**EXCERPTED RECORDS**
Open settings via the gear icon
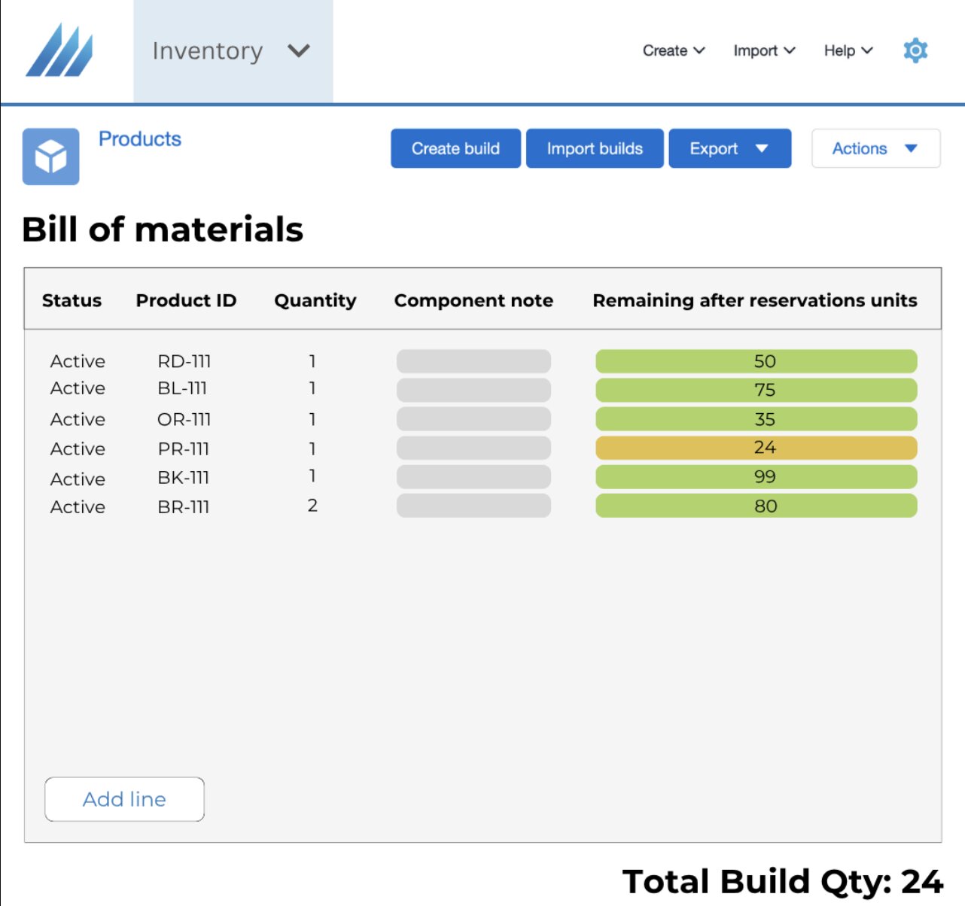pos(915,50)
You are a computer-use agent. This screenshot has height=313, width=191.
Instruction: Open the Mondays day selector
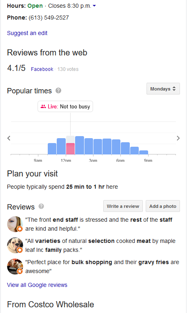point(163,88)
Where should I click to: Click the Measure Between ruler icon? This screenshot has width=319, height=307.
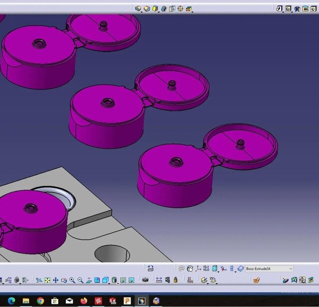(159, 281)
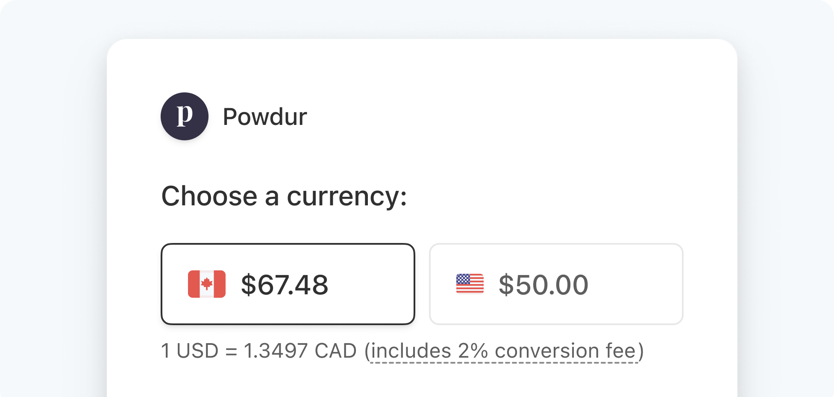Viewport: 834px width, 397px height.
Task: Click the 'CAD' label in the exchange rate line
Action: click(335, 351)
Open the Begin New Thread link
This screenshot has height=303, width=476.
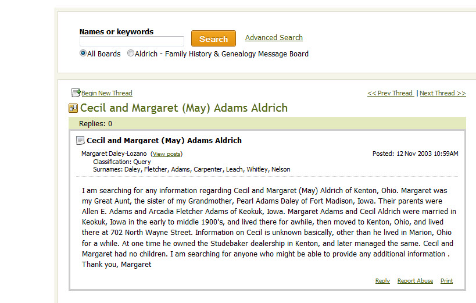click(107, 93)
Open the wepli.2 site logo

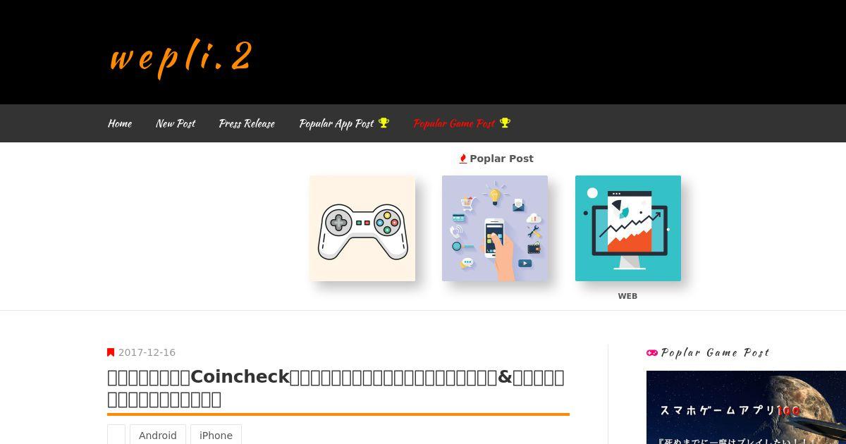(x=181, y=57)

**TRY IT**
Copy, exactly and exclusively, the lines beginning with the one that contains "Instruction: Open the Mondays day selector" and ending with the last line of the listing; pictures are to be omitted.

**TASK ANSWER**
Instruction: Open the Mondays day selector
point(163,88)
Where should I click to: Click the Measure Between ruler icon? This screenshot has width=319, height=307.
(159, 281)
Viewport: 834px width, 397px height.
Task: Click the 'CAD' label in the exchange rate line
Action: click(335, 351)
Open the Begin New Thread link
This screenshot has height=303, width=476.
click(107, 93)
Open the wepli.2 site logo

(x=181, y=57)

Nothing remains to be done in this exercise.